- Testo fornito:
════

GENETICA
Alla ricerca della felicità
Gruppi di ricerca di psicologi, ma anche di biochimici e genetisti, ogni anno si esercitano a cercarne le radici, forse il segreto, affannandosi in particolar modo attorno al 20 marzo, quando in tutto il mondo si celebra la Giornata della felicità voluta dall’Onu nel 2012 per sancire questo obiettivo tra quelli da perseguire in ogni nazione.
La chiave della felicità potrebbe essere in fin dei conti più facile di quanto si creda: risiede in attività semplici, creative e rilassanti come dipingere, scrivere poesie o canzoni, provare una nuova ricetta, lavorare a maglia o all’uncinetto. E ci sarebbe anche un’età per la felicità secondo alcuni ricercatori californiani, che avrebbero individuato il suo picco dopo i 40 anni, nonostante i primi acciacchi e il declino cognitivo.

════

- Materiale fornito:

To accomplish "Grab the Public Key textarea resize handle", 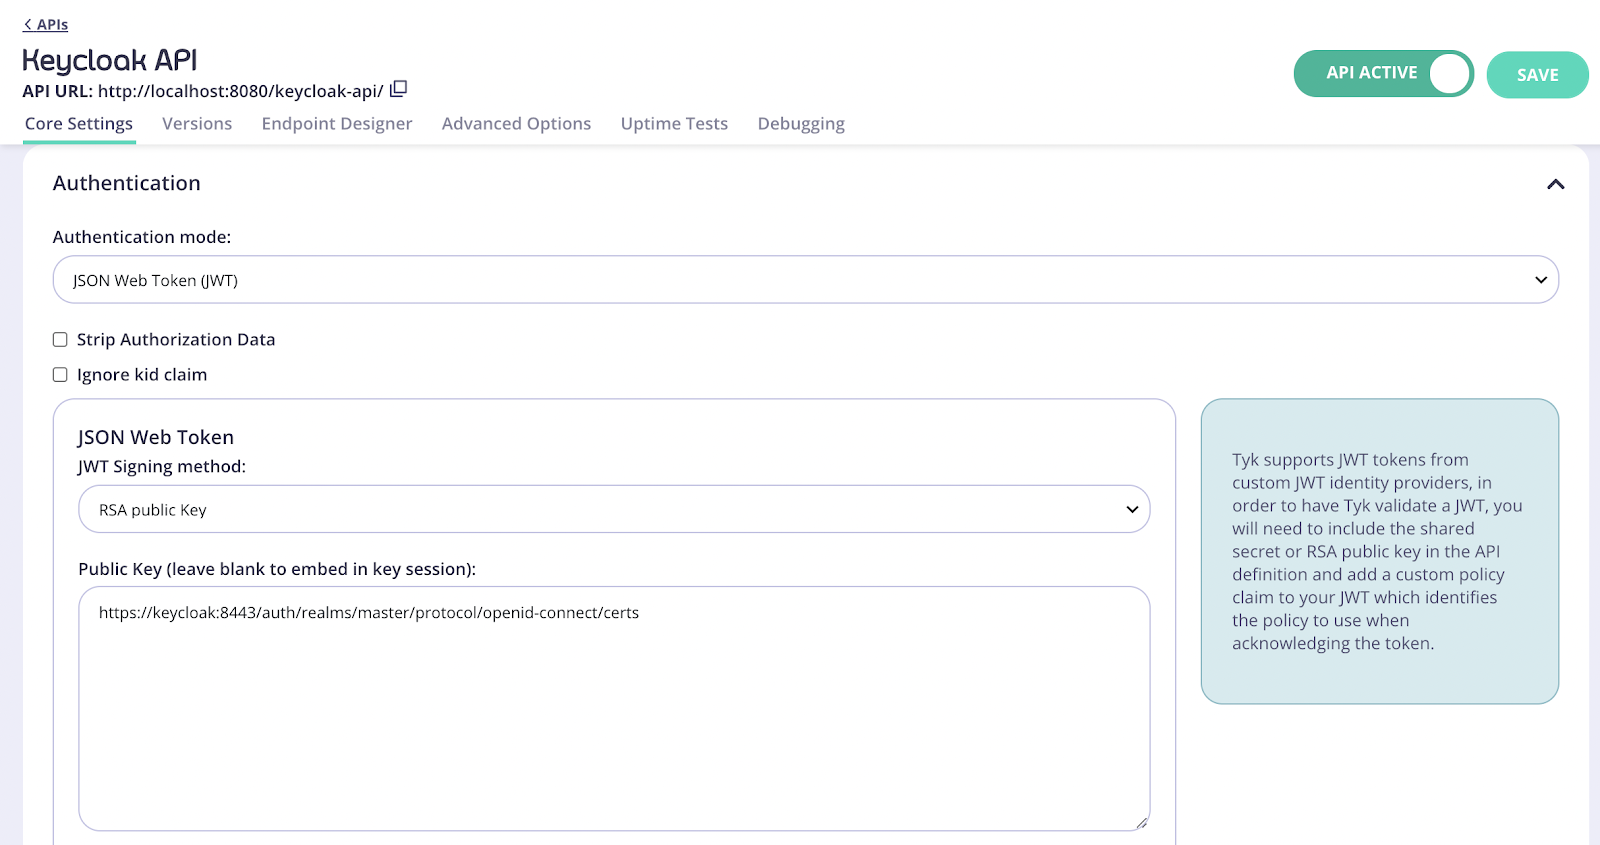I will [1141, 823].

════

- Consegna 1:
Secondo il testo sulla felicità, chi ha voluto la Giornata della felicità e in quale anno?
- Consegna 2:
Trascrivi dal testo sulla felicità il passaggio che comincia con "La chiave della" e finisce con "il declino cognitivo.".
- Consegna 3:
Quali attività indica il testo sulla felicità come possibile chiave della felicità? Elencale tutte.

- Risposta attesa 1:
L'Onu, nel 2012.

- Risposta attesa 2:
La chiave della felicità potrebbe essere in fin dei conti più facile di quanto si creda: risiede in attività semplici, creative e rilassanti come dipingere, scrivere poesie o canzoni, provare una nuova ricetta, lavorare a maglia o all’uncinetto. E ci sarebbe anche un’età per la felicità secondo alcuni ricercatori californiani, che avrebbero individuato il suo picco dopo i 40 anni, nonostante i primi acciacchi e il declino cognitivo.

- Risposta attesa 3:
- dipingere
- scrivere poesie o canzoni
- provare una nuova ricetta
- lavorare a maglia o all'uncinetto